The system extracts the following clinical concepts and has been validated with the following performance metrics:
| Variable type | Document Count | TP | TN | Ref Pos | Sys Pos | Precision | Recall |
|---|---|---|---|---|---|---|---|
| Grade | 300 | 247 | 35 | 254 | 263 | 0.939 | 0.972 |
| Invasion | 300 | 198 | 43 | 243 | 248 | 0.798 | 0.815 |
| Depth | 300 | 96 | 160 | 127 | 120 | 0.800 | 0.756 |
| Histology | 300 | 268 | 5 | 290 | 294 | 0.912 | 0.924 |
| Stage | 300 | 47 | 33 | 55 | 50 | 0.940 | 0.855 |
| Grade | 150 | 119 | 19 | 126 | 130 | 0.915 | 0.944 |
| Invasion | 150 | 91 | 21 | 119 | 122 | 0.746 | 0.765 |
| Depth | 150 | 30 | 86 | 50 | 51 | 0.588 | 0.600 |
| Histology | 150 | 132 | 2 | 147 | 147 | 0.898 | 0.898 |
| Stage | 150 | 20 | 15 | 28 | 22 | 0.909 | 0.714 |
To run the system, use the following pipelines as needed:
-pipeline=gov.va.vinci.leo.bladder.pipeline.GradePipeline
-pipeline=gov.va.vinci.leo.bladder.pipeline.InvasionTypePipeline
-pipeline=gov.va.vinci.leo.bladder.pipeline.DepthOfInvasionPipeline
-pipeline=gov.va.vinci.leo.bladder.pipeline.MusclePipeline
-pipeline=gov.va.vinci.leo.bladder.pipeline.HistologyPipeline
-pipeline=gov.va.vinci.leo.bladder.pipeline.CISPipeline
-pipeline=gov.va.vinci.leo.bladder.pipeline.StagePipelineFor the original work, the raw NLP output was rolled up to a report-level view selecting the max (ordinal) value for each variable. The roll‑up SQL (bladder_post_process_normalization_query.sql) is in the repository root and produces one row per pathology report.

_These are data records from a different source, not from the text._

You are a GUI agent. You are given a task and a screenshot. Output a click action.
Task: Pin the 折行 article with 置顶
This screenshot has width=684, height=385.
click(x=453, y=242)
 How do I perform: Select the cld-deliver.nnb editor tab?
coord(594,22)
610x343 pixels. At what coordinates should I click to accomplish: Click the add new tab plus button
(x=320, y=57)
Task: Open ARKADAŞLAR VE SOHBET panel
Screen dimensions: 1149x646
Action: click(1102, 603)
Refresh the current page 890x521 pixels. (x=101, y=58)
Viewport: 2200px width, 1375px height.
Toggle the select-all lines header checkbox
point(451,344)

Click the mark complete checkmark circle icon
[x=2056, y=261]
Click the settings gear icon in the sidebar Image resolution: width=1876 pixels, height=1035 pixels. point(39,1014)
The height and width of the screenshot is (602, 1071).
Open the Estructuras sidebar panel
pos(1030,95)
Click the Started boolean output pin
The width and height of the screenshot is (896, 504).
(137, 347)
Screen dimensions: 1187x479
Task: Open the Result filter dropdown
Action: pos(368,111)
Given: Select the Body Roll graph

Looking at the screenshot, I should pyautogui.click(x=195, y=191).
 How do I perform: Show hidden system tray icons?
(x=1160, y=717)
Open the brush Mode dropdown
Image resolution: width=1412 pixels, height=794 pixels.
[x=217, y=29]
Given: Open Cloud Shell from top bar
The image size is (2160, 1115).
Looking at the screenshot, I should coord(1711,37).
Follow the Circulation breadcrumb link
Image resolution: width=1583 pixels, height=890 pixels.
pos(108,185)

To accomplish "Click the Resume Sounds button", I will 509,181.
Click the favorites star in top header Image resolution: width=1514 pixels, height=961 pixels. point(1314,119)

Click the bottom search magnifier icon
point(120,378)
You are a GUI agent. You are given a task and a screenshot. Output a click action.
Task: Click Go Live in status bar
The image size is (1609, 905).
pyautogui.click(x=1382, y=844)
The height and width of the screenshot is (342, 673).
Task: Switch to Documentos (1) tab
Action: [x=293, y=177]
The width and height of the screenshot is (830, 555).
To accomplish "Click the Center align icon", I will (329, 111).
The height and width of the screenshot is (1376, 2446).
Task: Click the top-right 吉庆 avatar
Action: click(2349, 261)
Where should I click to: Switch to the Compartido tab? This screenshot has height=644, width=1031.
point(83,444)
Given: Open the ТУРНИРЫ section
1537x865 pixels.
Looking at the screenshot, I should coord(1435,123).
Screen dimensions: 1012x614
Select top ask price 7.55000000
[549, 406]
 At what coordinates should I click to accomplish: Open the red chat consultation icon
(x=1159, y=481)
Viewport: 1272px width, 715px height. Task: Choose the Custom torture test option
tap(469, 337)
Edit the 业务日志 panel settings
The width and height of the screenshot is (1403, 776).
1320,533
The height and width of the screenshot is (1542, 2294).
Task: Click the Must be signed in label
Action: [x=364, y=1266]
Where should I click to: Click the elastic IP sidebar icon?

| Column | Type | Description | Allowed / Encoded Values |
|---|---|---|---|
| PatientICN | string | Patient identifier (ICN). | Free text |
| TIUDocumentsid | int | TIU document surrogate key. | Integer |
| ReferenceDateTime | datetime | Document reference (report) timestamp. | SQL datetime |
| ReportText | text | Full pathology report text used for NLP. | Free text |
| Histology_value | int | Ordinal histology code (max per doc). | 0 Not Stated; 1 No Cancer; 2 Other (Specify); 3 Adenocarcinoma; 4 Squamous; 5 PUNLMP; 6 Urothelial |
| Histology | string | Histology label mapped from code. | See Histology_value (NULL if unmapped) |
| Grade_value | int | Ordinal grade code. | 0 Not Stated; 1 Low (1); 2 Intermediate (2); 3 High (3); 4 Undifferentiated (4) |
| Grade | string | Grade label. | See Grade_value |
| CarcinomaInSitu_value | int | CIS presence code. | 0 No / Not Stated; 1 Yes |
| CarcinomaInSitu | string | CIS label. | No; Yes |
| InvasionType_value | int | Invasion type qualitative code. | 0 Not Stated; 1 None; 2 Suspected; 3 Invasive |
| InvasionType | string | Invasion type label. | See InvasionType_value |
| InvasionDepth_value | int | Depth of invasion code. | 0 Not Stated; 1 Superficial; 2 Muscle; 3 Perivesical; 4 Other Organ |
| InvasionDepth | string | Depth label. | See InvasionDepth_value |
| MuscleInSpecimen_value | int | Presence of muscularis propria in specimen. | 0 Not Stated; 1 No; 2 Yes |
| MuscleInSpecimen | string | Muscle presence label. | See MuscleInSpecimen_value |
| Stage_value | int | Simplified pathologic stage code. | 0 Not Stated; 1 Other (Specify); 2 Tis; 3 Ta; 4 T1; 5 T2; 6 T3; 7 T4 |
| Stage | string | Stage label. | See Stage_value |
| DocumentType_value | int | Document classification / filter. | 0 Not Stated; 1 Outside Pathology; 2 Not Bladder Pathology |
| SpecimenType | string | Specimen relevance category (text only). | Not Stated; Other Specimen; Relevant |
Notes:
- Each *_value column is an ordinal where higher indicates a more specific / affirmative state; aggregation uses MAX.
- Code 0 represents Not Stated (or unmapped); unexpected integers produce NULL labels for visibility.